• _Texto citado_
※

Hélia Karla Ramos Soares de Carvalho*
O tempo de serviço prestado sob condições especiais para efeitos de aposentadoria por tempo de contribuição é tema dos mais debatidos atualmente no âmbito do Direito Previdenciário. Desde longa data, o trabalho prestado sob condições especiais, ou seja, com exposição a agentes prejudiciais à saúde ou à integridade física, confere ao segurado o direito à aposentadoria especial, na forma prevista no art. 57 e seguintes da Lei nº 8.213, de 24.07.1991, a qual dispõe sobre os planos de benefícios da Previdência Social.
Considerou o legislador, com elogiável ponderação, que o segurado exposto por um longo período no ambiente de trabalho a agentes nocivos químicos, físicos, biológicos ou à associação de agentes prejudiciais à saúde ou à integridade física, mereceria aposentar-se um pouco mais cedo.
Por outro lado, quando o tempo de trabalho exercido nessas condições não fosse suficiente para a obtenção dessa espécie diferenciada de aposentadoria (15, 20 ou 25 anos, conforme o caso), o legislador previdenciário facultou a sua conversão para tempo de serviço em atividade comum, a fim de possibilitar a concessão de aposentadoria por tempo de contribuição.

※

• _Dados fornecidos_
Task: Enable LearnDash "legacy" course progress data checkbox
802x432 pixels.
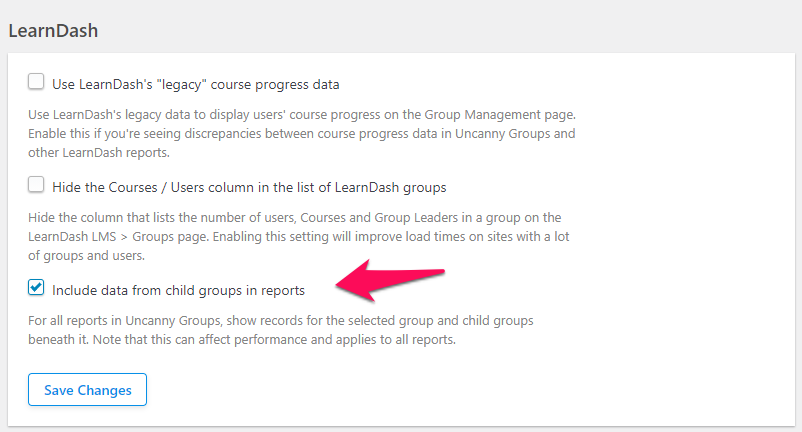Action: [x=37, y=82]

※

• _Tarefas a realizar_
1 - Resuma em duas frases o texto sobre o tempo de serviço em condições especiais.
2 - Dê continuidade ao texto sobre o tempo de serviço em condições especiais a partir da última frase apresentada.

• _Respostas esperadas_
1 - O trabalho prestado com exposição a agentes prejudiciais à saúde ou à integridade física dá ao segurado direito à aposentadoria especial, prevista no art. 57 e seguintes da Lei nº 8.213, de 24.07.1991, pois o legislador considerou que quem fica exposto por longo período a agentes nocivos merece aposentar-se um pouco mais cedo. Quando esse tempo não é suficiente para essa aposentadoria (15, 20 ou 25 anos, conforme o caso), a lei faculta sua conversão em tempo de atividade comum para possibilitar a aposentadoria por tempo de contribuição.

2 -
Mister ressaltar que, até o advento da Lei nº 9.032, de 28/4/1995, para se proceder à conversão sobredita, bastava o enquadramento da atividade ou do agente químico ou físico nas relações constantes dos anexos dos Decretos nºs. 53.831, de 25 de março de 1964, e 83.080, de 24 de janeiro de 1979, para que a atividade fosse reconhecida como especial.
Já para as atividades exercidas posteriormente a essa data, ou seja, a partir de 29.04.1995, embora continuassem sendo utilizados os referidos anexos (até a edição do Decreto nº 2.172/97, quando passou a ser utilizado o anexo IV deste), tornou-se imprescindível, também, a demonstração de efetiva exposição aos agentes nocivos, o que se operacionalizava através do preenchimento dos formulários específicos de rubricas SB-40 ou DSS-8030.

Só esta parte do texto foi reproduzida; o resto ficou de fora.